━━━ GIVEN ENTRIES
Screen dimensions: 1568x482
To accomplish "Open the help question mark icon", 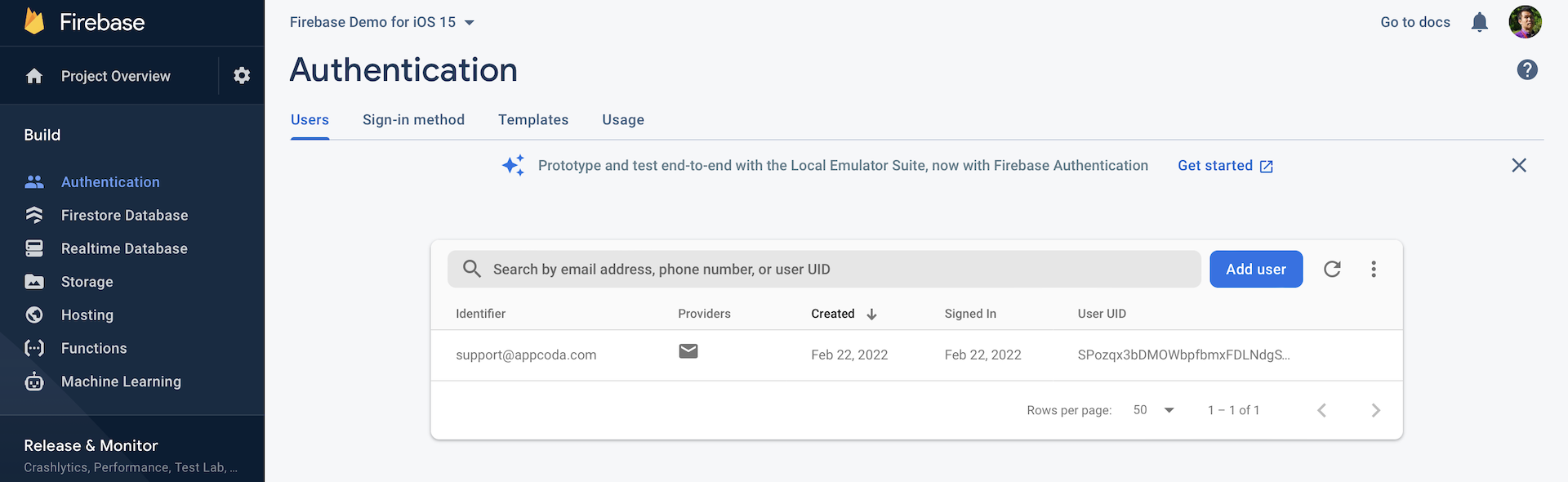I will coord(1526,70).
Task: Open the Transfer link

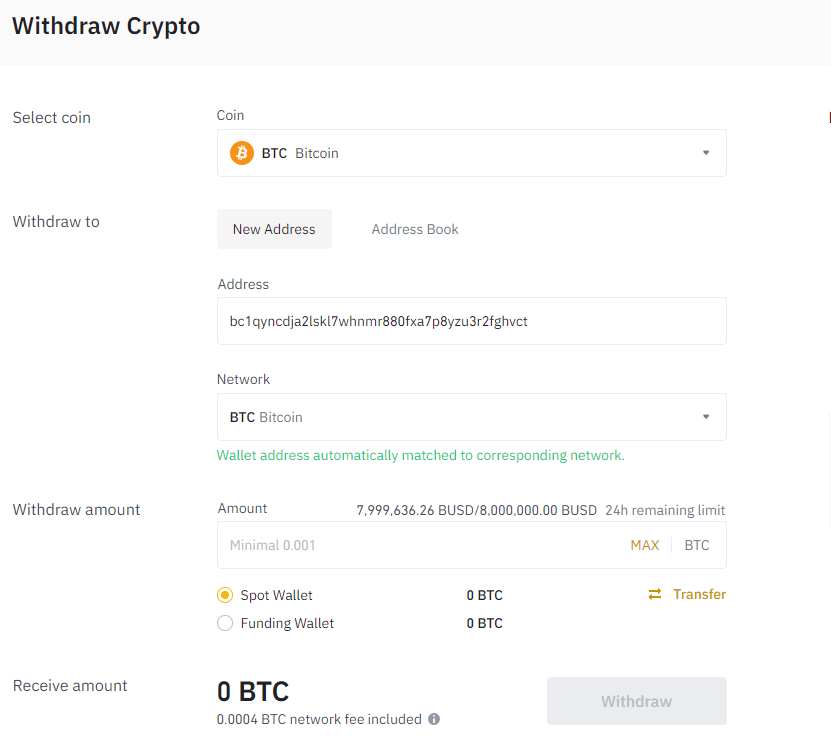Action: point(698,594)
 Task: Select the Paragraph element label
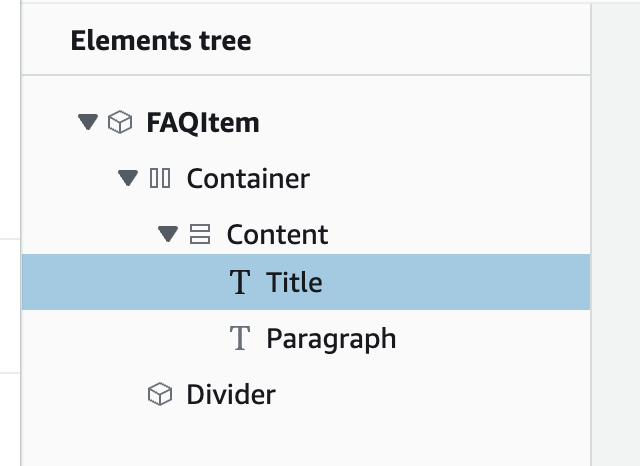point(331,339)
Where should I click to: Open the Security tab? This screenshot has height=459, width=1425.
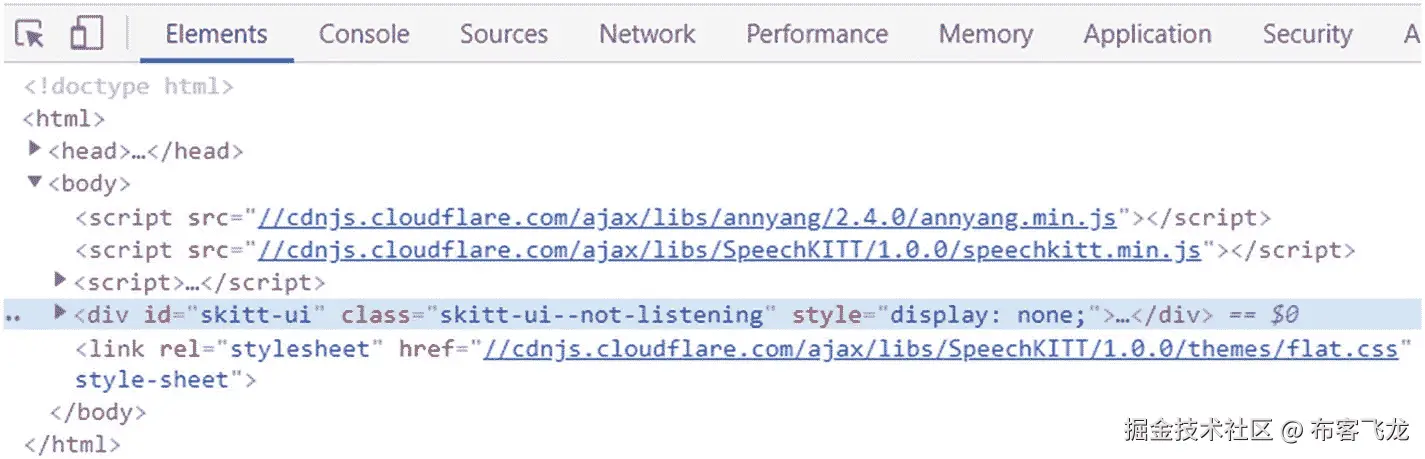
━━━━━━
PROBLEM DETAILS => Locate each line in the items above that contains the string "Task", with case counting, and copy those lines.

ANSWER TO THIS PROBLEM =>
Task: Open the Transfer link
 Task: Select the Paragraph element label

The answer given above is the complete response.